Temos pesquisas aqui que não são feitas em outro lugar. Pesquisas com micro-organismos raros que nós sabemos tratar. O método de diagnóstico do zika nós ajudamos a desenvolver na Escola Paulista de Medicina com o hospital.
O Ministério da Saúde chegou a divulgar que o Hospital São Paulo se tornou filantrópico, o que impediria o repasse. Algo mudou?
Já éramos hospital universitário e continuamos. Nada mudou. Outros hospitais universitários têm natureza jurídica parecida e só a gente deixou de receber. Nosso atendimento é de 97% de SUS, e, se precisar agora ser 100%, faremos isso.
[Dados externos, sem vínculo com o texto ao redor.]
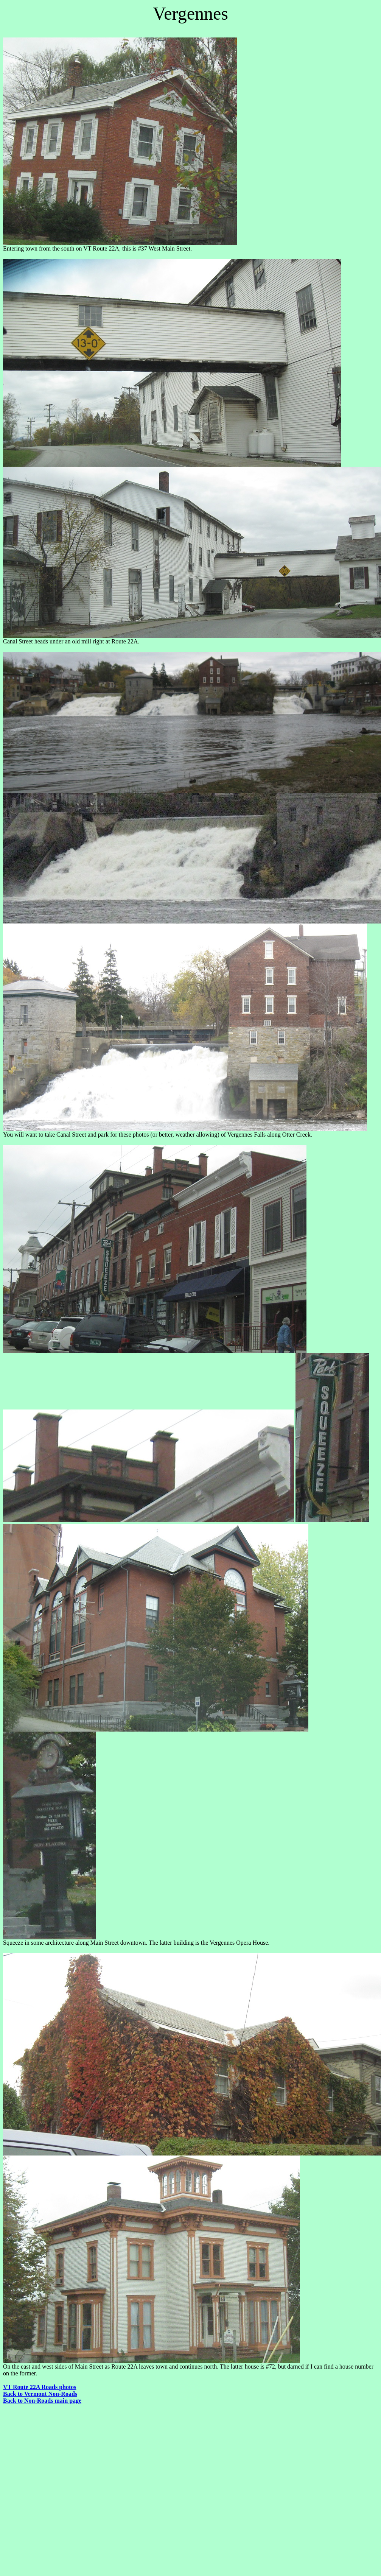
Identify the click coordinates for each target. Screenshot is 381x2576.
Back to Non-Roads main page (42, 2400)
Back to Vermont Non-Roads (40, 2394)
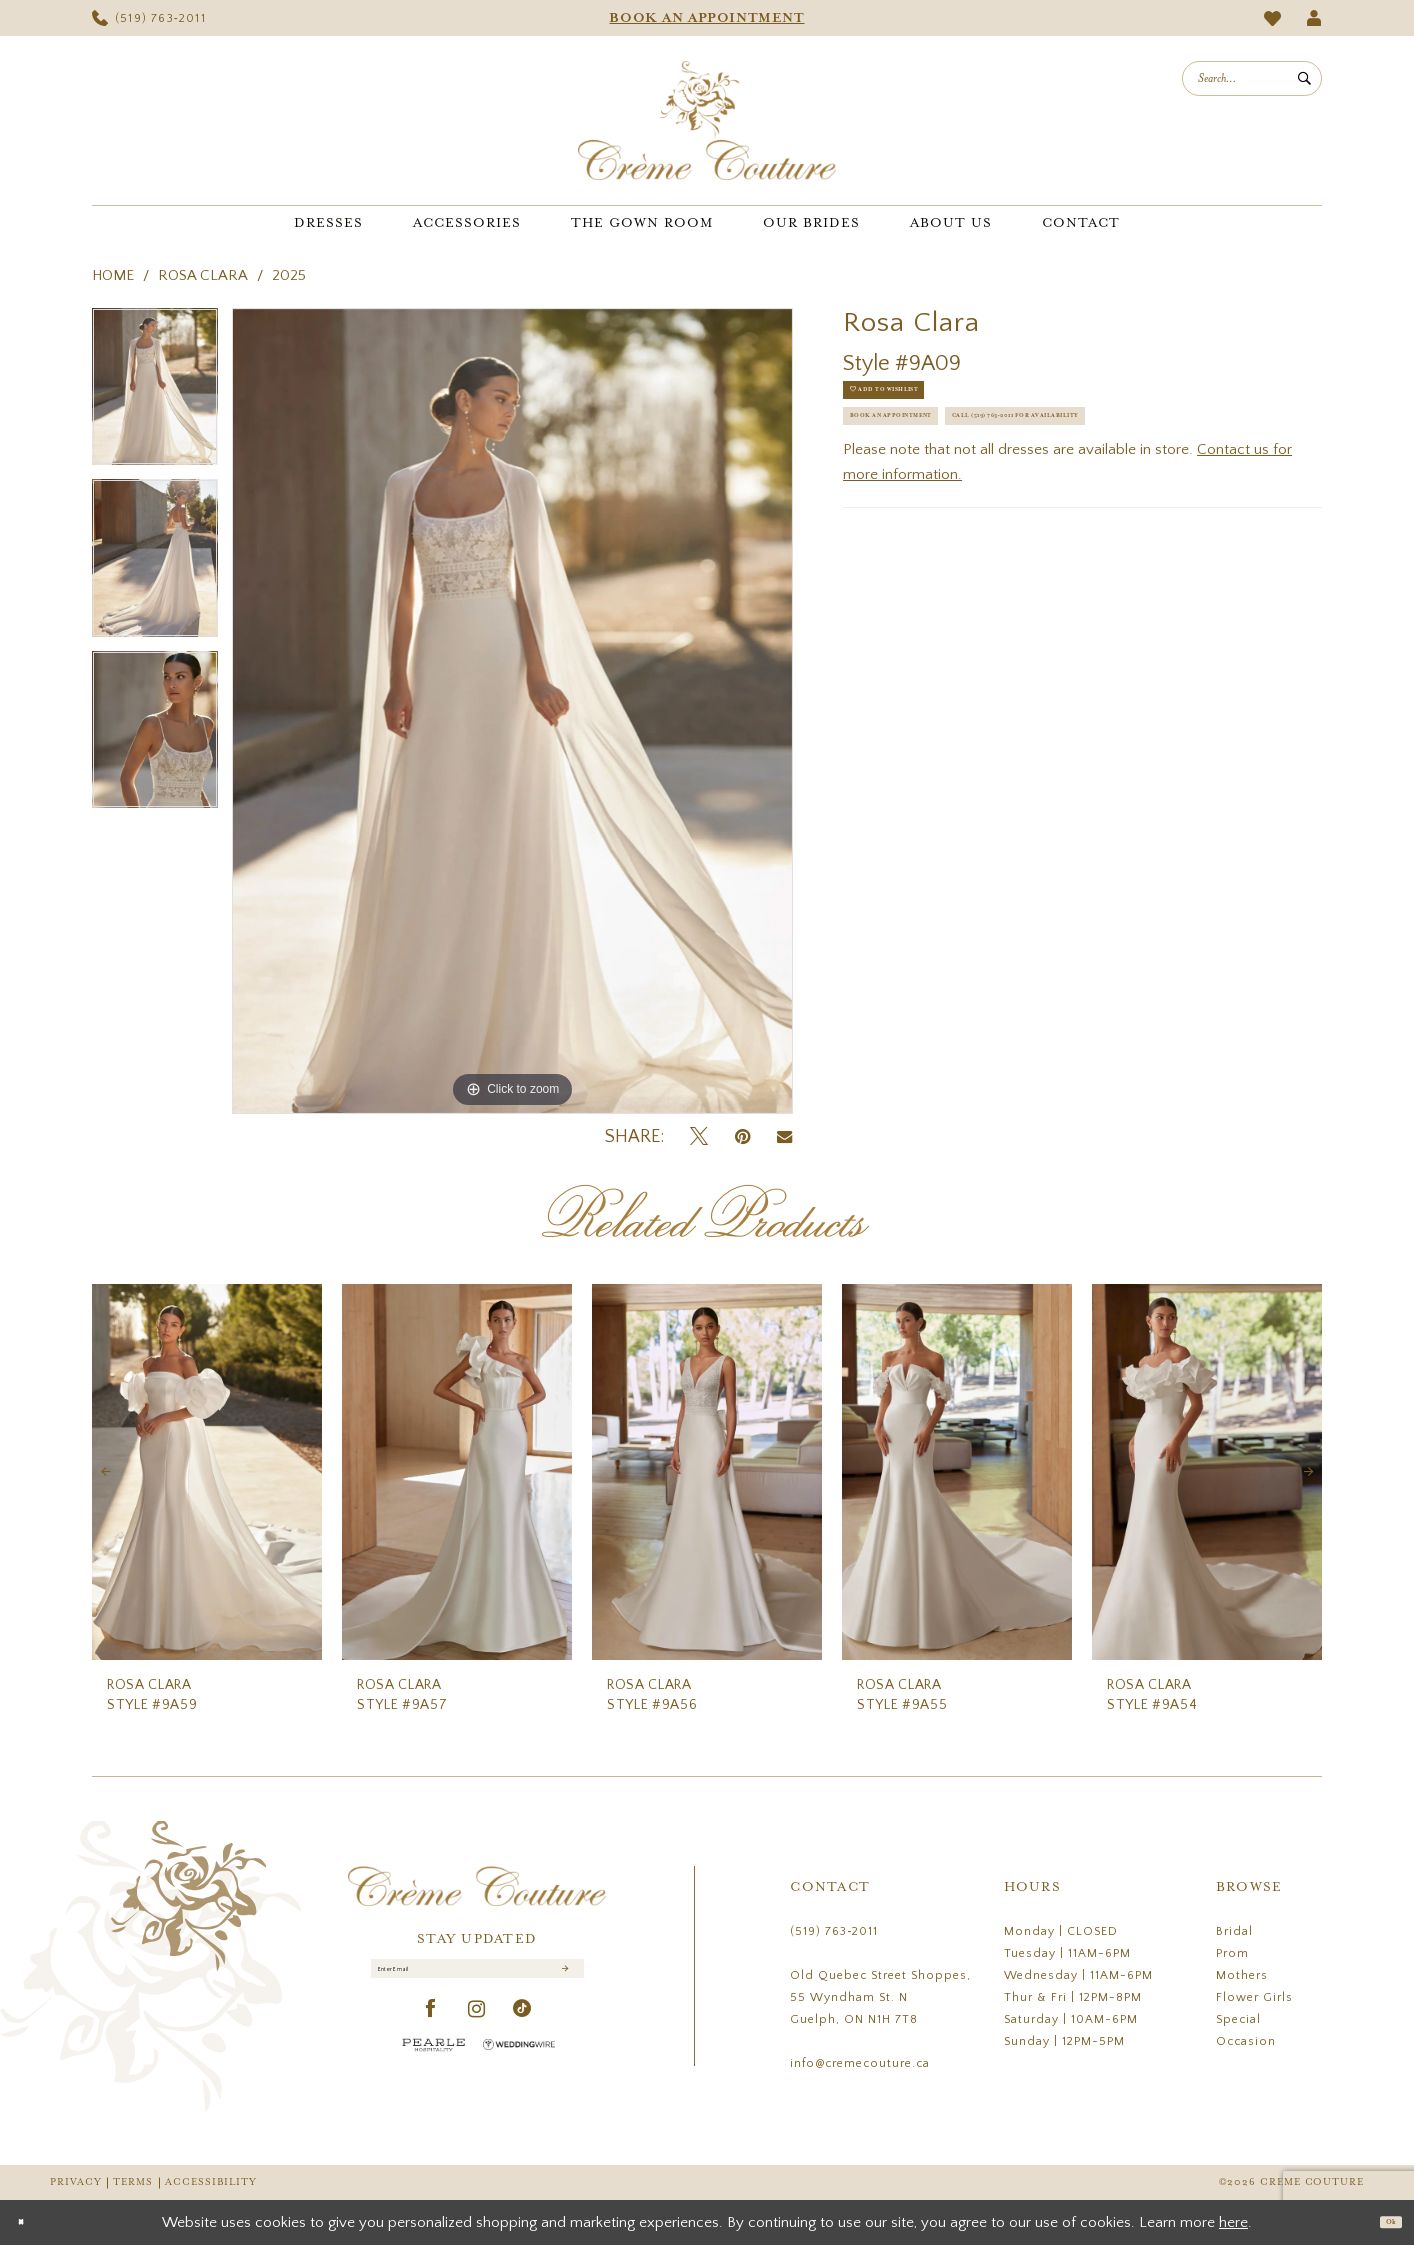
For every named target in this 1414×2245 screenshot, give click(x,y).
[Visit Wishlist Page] (1273, 18)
Em 2010, quando fizeram o decreto que criou o Rehuf, atendemos uma condição, que era a SPDM [Associação Paulista Para o Desenvolvimento da Medicina, entidade privada que construiu o prédio nos anos 1940] ceder o imóvel para a Unifesp. Houve a cessão, e o terreno é metade da Unifesp. Inclusive recebemos R$ 70 milhões de recursos federais para obras nos últimos quatro anos.
Qual expectativa para a Unifesp nesse mandato novo?
É consolidar o projeto, a expansão, e consolidar a excelência da universidade com essa expansão. Conseguimos subir na nossa avaliação, tivemos conceito cinco no recredenciamento. Temos 21 projetos de obras e reformas. Se tivermos recursos, conseguimos fazer tudo.
SOLUÇÃO
O Ministério da Saúde informou aguardar informações sobre a situação financeira do Hospital São Paulo para analisar “soluções conjuntas com as secretarias de saúde do Estado e da capital”. “O repasse de recursos do governo federal responde por cerca de 90% do seu orçamento, ou seja, mais de R$ 568 milhões por ano, incluindo a folha de pagamento“, diz nota da pasta.
O hospital deixou de receber repasses do Reuf (Programa Nacional de Reestruturação dos Hospitais Universitários Federais) por decisão do Ministério da Saúde. Os recursos são divididos entre Saúde e MEC (Ministério da Educação). A primeira parcela devida à Unifesp, de R$ 10,6 milhões, ficou retida.
Segundo a pasta, há um “impasse jurídico” sobre a natureza jurídica do hospital. Não explicou, entretanto, o que houve de novo para que o repasse fosse interrompido só agora. O MEC espera parecer da consultoria jurídica.